EXERCISE INPUTS:
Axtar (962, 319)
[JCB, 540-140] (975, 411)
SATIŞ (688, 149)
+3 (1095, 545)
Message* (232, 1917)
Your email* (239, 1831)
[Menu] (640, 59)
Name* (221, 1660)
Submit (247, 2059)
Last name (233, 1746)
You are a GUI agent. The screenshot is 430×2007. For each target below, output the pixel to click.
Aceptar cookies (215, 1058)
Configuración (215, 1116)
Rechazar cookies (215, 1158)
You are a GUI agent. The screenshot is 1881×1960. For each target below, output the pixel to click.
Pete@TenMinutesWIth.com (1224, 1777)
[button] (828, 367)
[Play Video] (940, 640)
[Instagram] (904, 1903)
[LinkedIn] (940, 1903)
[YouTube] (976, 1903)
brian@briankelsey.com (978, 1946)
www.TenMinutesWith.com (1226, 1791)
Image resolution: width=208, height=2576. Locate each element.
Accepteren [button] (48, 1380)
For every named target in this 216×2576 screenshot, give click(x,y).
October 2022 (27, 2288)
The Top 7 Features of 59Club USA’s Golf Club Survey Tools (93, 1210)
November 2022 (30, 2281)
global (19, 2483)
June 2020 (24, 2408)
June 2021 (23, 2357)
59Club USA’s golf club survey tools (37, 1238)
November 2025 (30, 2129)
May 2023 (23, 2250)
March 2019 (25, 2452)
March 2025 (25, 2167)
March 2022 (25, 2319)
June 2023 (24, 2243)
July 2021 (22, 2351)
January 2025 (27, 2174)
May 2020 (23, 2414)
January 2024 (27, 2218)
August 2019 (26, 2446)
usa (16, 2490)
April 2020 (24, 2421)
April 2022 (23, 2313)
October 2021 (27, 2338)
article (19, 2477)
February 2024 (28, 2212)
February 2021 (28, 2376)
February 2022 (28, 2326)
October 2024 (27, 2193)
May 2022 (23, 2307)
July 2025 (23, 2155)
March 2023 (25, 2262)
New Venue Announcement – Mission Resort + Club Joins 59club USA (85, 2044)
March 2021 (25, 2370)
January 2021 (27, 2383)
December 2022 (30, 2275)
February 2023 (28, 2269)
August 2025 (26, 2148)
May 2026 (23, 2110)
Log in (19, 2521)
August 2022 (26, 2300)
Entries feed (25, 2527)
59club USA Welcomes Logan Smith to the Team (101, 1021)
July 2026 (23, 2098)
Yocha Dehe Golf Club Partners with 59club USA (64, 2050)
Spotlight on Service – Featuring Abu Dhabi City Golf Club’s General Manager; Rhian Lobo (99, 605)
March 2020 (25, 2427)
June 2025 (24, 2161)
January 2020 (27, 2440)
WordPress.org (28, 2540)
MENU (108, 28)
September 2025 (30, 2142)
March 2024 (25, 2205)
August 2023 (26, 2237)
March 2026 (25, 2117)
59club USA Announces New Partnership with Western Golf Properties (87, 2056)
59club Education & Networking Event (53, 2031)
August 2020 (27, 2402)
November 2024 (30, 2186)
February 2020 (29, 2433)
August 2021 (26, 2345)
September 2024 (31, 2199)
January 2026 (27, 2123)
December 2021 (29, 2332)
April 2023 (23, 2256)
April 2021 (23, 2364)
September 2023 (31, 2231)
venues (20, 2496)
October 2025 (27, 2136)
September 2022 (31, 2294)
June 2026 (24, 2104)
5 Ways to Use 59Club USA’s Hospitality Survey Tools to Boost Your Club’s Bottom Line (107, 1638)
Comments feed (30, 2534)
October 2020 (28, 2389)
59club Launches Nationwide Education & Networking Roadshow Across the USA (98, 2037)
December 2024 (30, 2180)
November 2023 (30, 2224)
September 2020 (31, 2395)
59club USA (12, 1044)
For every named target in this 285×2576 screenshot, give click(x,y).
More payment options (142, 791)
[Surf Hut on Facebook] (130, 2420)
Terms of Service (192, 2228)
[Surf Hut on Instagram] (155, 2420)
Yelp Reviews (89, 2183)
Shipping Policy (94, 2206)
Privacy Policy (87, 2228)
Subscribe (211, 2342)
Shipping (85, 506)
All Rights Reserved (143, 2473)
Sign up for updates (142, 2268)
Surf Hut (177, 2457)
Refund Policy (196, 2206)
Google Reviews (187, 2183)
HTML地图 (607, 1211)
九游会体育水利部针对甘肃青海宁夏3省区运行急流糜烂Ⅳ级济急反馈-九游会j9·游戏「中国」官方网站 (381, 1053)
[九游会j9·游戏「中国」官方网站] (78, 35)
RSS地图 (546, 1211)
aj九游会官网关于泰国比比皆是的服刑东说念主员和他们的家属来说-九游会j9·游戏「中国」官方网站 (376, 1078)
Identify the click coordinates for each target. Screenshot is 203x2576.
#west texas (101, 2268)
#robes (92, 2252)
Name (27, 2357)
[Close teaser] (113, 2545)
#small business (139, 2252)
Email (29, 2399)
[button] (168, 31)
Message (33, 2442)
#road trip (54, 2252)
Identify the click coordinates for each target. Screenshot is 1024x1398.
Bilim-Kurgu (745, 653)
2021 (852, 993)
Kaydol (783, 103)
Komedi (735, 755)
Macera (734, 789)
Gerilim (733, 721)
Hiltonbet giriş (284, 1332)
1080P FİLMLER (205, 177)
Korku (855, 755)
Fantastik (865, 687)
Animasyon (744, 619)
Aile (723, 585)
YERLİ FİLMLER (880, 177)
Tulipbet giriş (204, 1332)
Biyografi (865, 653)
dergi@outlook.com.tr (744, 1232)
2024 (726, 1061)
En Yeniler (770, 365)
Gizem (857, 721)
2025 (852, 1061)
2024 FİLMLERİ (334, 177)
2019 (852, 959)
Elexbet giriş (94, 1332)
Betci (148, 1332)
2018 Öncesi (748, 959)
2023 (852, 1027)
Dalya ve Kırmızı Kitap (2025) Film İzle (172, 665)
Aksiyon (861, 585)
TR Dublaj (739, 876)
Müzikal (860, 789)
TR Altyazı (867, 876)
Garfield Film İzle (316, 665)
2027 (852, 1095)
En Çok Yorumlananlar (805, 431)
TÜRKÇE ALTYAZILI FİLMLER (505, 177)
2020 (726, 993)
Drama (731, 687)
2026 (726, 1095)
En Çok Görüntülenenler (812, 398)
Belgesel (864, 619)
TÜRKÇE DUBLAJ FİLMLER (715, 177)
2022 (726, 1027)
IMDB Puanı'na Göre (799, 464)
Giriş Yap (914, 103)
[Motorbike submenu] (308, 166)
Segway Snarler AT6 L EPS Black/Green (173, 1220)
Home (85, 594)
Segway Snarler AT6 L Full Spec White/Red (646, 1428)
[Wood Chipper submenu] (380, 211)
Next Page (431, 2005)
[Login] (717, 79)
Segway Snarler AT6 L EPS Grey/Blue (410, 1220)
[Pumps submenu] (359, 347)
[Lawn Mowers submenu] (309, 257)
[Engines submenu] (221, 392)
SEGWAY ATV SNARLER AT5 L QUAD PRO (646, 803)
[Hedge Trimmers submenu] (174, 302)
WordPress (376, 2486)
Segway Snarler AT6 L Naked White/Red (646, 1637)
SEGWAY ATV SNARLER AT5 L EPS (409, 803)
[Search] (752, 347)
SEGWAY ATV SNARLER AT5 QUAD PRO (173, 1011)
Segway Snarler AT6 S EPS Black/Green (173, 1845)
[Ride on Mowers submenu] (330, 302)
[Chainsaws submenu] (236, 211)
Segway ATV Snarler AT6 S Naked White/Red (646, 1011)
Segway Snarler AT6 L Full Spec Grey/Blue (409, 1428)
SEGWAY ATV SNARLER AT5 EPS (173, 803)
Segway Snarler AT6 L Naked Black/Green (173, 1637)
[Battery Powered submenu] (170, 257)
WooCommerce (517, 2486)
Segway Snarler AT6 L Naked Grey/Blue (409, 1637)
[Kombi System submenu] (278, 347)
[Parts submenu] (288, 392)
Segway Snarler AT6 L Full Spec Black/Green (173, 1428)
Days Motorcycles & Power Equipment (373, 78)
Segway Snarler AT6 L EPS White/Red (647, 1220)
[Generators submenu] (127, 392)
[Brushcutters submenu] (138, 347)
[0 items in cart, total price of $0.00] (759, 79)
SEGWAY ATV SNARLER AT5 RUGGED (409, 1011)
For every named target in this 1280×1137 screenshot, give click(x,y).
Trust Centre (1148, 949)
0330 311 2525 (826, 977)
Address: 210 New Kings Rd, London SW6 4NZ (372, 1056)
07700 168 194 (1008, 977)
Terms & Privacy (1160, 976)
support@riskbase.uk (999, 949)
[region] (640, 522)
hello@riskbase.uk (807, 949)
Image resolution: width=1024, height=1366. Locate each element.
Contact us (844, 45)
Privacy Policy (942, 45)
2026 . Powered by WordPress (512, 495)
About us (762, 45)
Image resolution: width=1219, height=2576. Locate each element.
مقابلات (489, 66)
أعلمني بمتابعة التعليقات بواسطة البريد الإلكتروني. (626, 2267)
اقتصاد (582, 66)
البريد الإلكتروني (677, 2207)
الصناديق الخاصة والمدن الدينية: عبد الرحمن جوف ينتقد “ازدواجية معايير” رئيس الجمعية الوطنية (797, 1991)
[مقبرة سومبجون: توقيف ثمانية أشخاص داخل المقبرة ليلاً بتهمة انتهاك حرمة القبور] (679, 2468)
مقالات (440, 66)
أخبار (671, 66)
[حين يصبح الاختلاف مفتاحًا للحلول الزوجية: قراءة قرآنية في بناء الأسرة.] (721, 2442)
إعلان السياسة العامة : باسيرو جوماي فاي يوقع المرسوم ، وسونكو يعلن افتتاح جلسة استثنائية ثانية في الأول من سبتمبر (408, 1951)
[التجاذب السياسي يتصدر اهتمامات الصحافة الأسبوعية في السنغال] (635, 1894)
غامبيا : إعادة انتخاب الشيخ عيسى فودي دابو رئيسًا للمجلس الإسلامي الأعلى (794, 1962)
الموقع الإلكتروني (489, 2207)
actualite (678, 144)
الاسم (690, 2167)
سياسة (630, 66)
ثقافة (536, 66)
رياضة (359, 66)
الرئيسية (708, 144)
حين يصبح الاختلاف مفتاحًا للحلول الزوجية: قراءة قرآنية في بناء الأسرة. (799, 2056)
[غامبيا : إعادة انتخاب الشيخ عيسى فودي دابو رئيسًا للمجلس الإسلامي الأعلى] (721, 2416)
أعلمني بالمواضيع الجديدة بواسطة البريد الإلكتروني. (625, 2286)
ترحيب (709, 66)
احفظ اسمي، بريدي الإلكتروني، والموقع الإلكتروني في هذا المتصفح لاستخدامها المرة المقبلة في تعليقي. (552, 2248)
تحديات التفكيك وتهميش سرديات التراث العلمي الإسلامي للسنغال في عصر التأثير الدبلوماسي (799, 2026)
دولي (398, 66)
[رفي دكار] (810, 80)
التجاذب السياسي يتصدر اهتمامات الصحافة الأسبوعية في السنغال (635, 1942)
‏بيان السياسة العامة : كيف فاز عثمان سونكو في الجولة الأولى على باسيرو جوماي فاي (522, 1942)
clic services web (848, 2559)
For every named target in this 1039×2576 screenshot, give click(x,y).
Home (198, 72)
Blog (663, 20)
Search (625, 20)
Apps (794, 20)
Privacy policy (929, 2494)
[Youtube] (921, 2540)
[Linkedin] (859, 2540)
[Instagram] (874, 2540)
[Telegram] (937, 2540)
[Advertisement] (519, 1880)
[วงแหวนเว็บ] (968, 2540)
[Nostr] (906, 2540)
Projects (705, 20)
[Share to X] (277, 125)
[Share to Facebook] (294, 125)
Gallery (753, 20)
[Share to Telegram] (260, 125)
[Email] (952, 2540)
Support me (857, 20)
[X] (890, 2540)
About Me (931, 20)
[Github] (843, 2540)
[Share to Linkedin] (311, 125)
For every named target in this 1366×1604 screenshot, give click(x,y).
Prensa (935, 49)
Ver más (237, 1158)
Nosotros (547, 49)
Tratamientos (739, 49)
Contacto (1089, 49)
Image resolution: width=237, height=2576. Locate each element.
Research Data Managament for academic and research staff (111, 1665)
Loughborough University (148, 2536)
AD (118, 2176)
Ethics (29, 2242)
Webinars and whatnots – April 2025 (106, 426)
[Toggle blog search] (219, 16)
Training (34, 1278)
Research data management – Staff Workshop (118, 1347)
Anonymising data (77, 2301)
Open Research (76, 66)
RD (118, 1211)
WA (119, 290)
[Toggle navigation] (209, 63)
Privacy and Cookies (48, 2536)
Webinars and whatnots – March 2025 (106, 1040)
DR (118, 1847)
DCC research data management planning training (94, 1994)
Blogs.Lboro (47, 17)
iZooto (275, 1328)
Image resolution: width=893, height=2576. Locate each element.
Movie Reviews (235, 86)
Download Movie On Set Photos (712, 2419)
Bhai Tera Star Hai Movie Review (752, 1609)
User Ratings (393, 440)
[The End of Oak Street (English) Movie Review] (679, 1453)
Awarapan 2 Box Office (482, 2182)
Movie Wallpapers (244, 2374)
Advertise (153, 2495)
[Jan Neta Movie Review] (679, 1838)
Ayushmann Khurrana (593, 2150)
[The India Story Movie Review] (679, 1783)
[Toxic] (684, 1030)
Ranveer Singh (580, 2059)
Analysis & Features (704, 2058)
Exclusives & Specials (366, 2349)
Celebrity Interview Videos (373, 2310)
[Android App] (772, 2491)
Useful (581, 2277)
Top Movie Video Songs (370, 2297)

TASK STATEMENT:
Exact reproduction is required: output the lines from the start of the entries above through the line with "June 2021 (23, 2357)".

RESPONSE AREA:
Axtar (962, 319)
[JCB, 540-140] (975, 411)
SATIŞ (688, 149)
+3 (1095, 545)
Message* (232, 1917)
Your email* (239, 1831)
[Menu] (640, 59)
Name* (221, 1660)
Submit (247, 2059)
Last name (233, 1746)
You are a GUI agent. The screenshot is 430×2007. For each target below, output the pixel to click.
Aceptar cookies (215, 1058)
Configuración (215, 1116)
Rechazar cookies (215, 1158)
You are a GUI agent. The screenshot is 1881×1960. For each target below, output the pixel to click.
Pete@TenMinutesWIth.com (1224, 1777)
[button] (828, 367)
[Play Video] (940, 640)
[Instagram] (904, 1903)
[LinkedIn] (940, 1903)
[YouTube] (976, 1903)
brian@briankelsey.com (978, 1946)
www.TenMinutesWith.com (1226, 1791)
Image resolution: width=208, height=2576. Locate each element.
Accepteren [button] (48, 1380)
For every named target in this 216×2576 screenshot, give click(x,y).
October 2022 (27, 2288)
The Top 7 Features of 59Club USA’s Golf Club Survey Tools (93, 1210)
November 2022 (30, 2281)
global (19, 2483)
June 2020 (24, 2408)
June 2021 (23, 2357)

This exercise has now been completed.